Publicis, the French advertising behemoth, just shelled out $2.2 billion. For what? Data. Specifically, for LiveRamp, a platform specializing in artificial intelligence data. This isn't merely about ad campaigns anymore. This is about reimagining the very fabric of business itself.
Forget traditional marketing. Publicis CEO Arthur Sadoun isn't subtle. He told The Wall Street Journal they already dominated that space. The true prize, he insists, lies in the “agentic space.” A new market, indeed. A colossal opportunity, he says. And a significant hurdle: data.
LiveRamp, a global player, purports to unify, manage, and activate data across the entire digital expanse. It links over 25,000 publisher domains, alongside hundreds of tech and data partners, operating in 14 markets. It essentially empowers brands, retailers, and media platforms to collaborate securely with their data. A data superpower, if you will.
"There is no way you can win with agents if you don’t have the right and differentiated data."
Sadoun’s point is stark. Autonomous AI agents, the kind designed to complete tasks independently? They are only as effective as their fuel. Unique, actionable, connected data. Anything less, and these digital workers simply sputter.

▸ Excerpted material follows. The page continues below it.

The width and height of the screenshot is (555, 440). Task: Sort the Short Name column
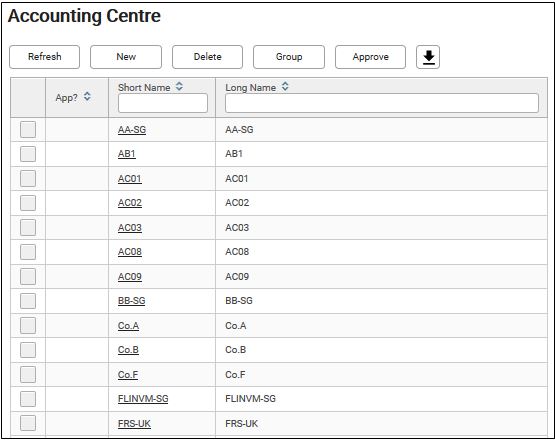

This isn't an isolated maneuver. The “agentic” buzz grows louder. Consider financial services. Fiserv recently unveiled agentOS, an operating system for deploying AI agents across crucial banking, payments, and servicing workflows. Pretty sleek. Perhaps, a little too sleek?
Because while the technology accelerates, the rules? Not so much. The Financial Data Exchange is already grappling with profound implications. When an AI agent starts autonomously handling a consumer's financial data, questions multiply rapidly. Who authorized it? What exactly can it access? How is that permission even tracked? And, critically, who's ultimately liable when things invariably go sideways?
Today's data sharing standards? They were not written for this scenario. Not by a long shot. We are hurtling into an age of digital agents, empowered by vast datasets, with legal frameworks still struggling to catch up. What could possibly go wrong?